------ TEXT BLOCK ------

H-France Review Vol. 6 (June 2006), No. 75

Ian Coller, Helen Davies, and Julie Kalman, Eds. French History and Civilization. Papers from the George Rudé Seminar. Volume One, 2005. Melbourne: The George Rudé Society. 2005. 286 pp. ISSN 1553-9172.

Review by Lenard R. Berlanstein, University of Virginia.


The publication, in both print and electronic form, of selected, peer-reviewed papers presented at Australia’s biannual George Rudé Seminars is a welcome event. This inaugural volume shows that the enterprise is off to a fine start. There are 27 essays in this volume, all of them serious, well researched, and offering interesting arguments about noteworthy issues. In terms of chronological coverage, the emphasis is on the revolutionary era through the nineteenth century. Naturally, the topics range widely; and yet, one finds a shared vision of what matters in French history. This is because the collection is an excellent reflection of what is going on in the field today. By and large, the authors seek to understand the process of identity formation and attend, when applicable, to its cross-cultural and transnational dimensions.

After introductory essays by James Friguglietti and Alison Patrick on the legacy of the seminar’s namesake, the editors have aptly grouped the essays into four categories: Boundaries and Borders, Cultural Identities, Insiders and Outsiders, and Embodied Identities. The first, with essays by David Garrioch, Peter McPhee, Peter Jones, Thomas Sosnowski, John West-Sooby /Jean Fornasiero, André Lambelet, and Pieter François, underscore the constructedness (by and large) of political categories. The second section with contributions by Marie Cross, Ingrid Sykes, Colin Nettelbeck, and Natalie Adamson) treats the contribution of various artistic experiences to political life. The third grouping (essays by Dominique Godineau, Tim Tackett, Joseph Zizek, Carol Harrison, Cynthia Bouton, Pam Pilbeam, Greg Burgess, Ian Coller, Julie Kalman, and Vesna Drapac) tackles the issues of Frenchness and otherness. “Embodied Identities” (entries by François Thebaud, Charles Sowerwine, Susan Foley, and Michael Sibalis) considers gender and sexuality.

------ DATA FOR PROCESSING ------

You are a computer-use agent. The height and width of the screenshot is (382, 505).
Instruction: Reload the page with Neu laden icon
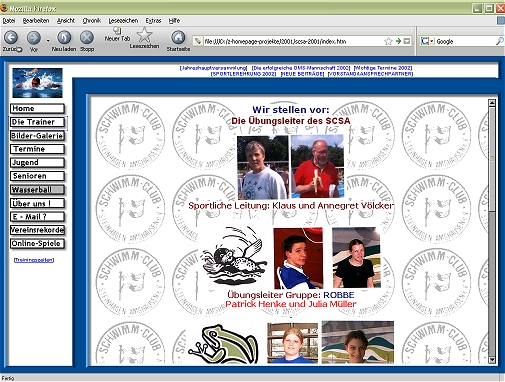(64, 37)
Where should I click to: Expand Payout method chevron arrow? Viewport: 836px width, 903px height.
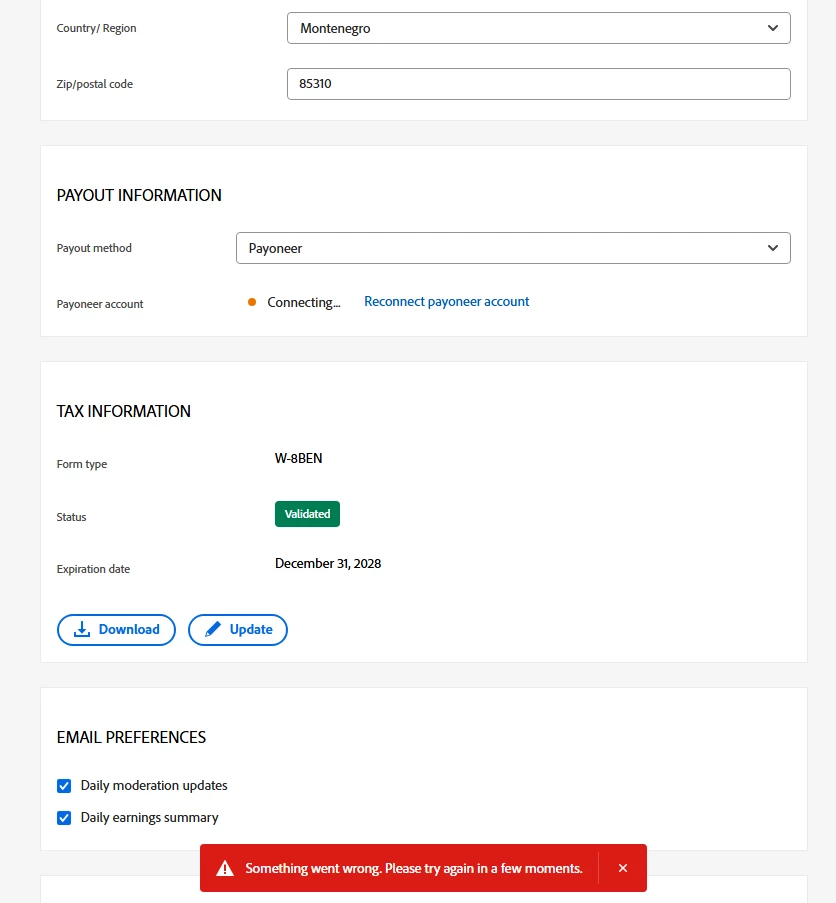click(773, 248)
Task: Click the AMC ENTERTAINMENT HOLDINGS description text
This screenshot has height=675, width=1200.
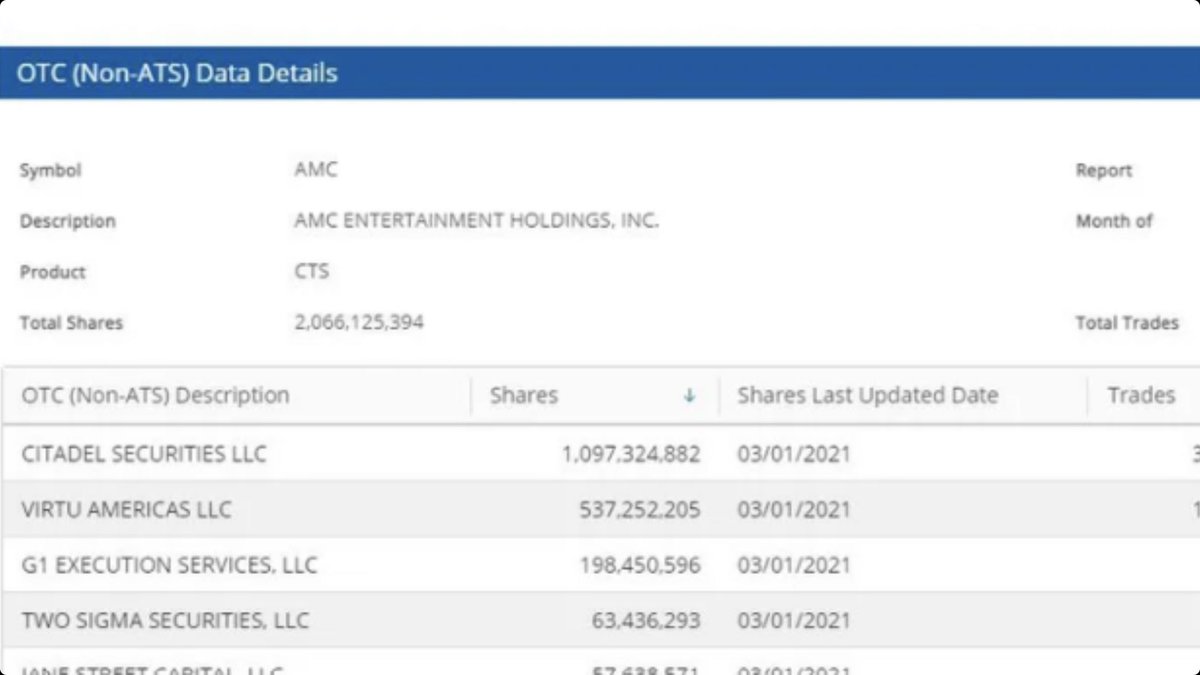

------

TASKS TO CARRY OUT:
a - Write out the stretch of the review from "Review by Lenard" through "and transnational dimensions.".
b - In the entries, give again the stretch from the line containing "Where should I" through the end of the entries, leaving the pictures out of your answer.

TASK-BY-TASK ANSWERS:
a -
Review by Lenard R. Berlanstein, University of Virginia.


The publication, in both print and electronic form, of selected, peer-reviewed papers presented at Australia’s biannual George Rudé Seminars is a welcome event. This inaugural volume shows that the enterprise is off to a fine start. There are 27 essays in this volume, all of them serious, well researched, and offering interesting arguments about noteworthy issues. In terms of chronological coverage, the emphasis is on the revolutionary era through the nineteenth century. Naturally, the topics range widely; and yet, one finds a shared vision of what matters in French history. This is because the collection is an excellent reflection of what is going on in the field today. By and large, the authors seek to understand the process of identity formation and attend, when applicable, to its cross-cultural and transnational dimensions.

b -
Where should I click to: Expand Payout method chevron arrow? Viewport: 836px width, 903px height.
click(773, 248)
Task: Click the AMC ENTERTAINMENT HOLDINGS description text
This screenshot has height=675, width=1200.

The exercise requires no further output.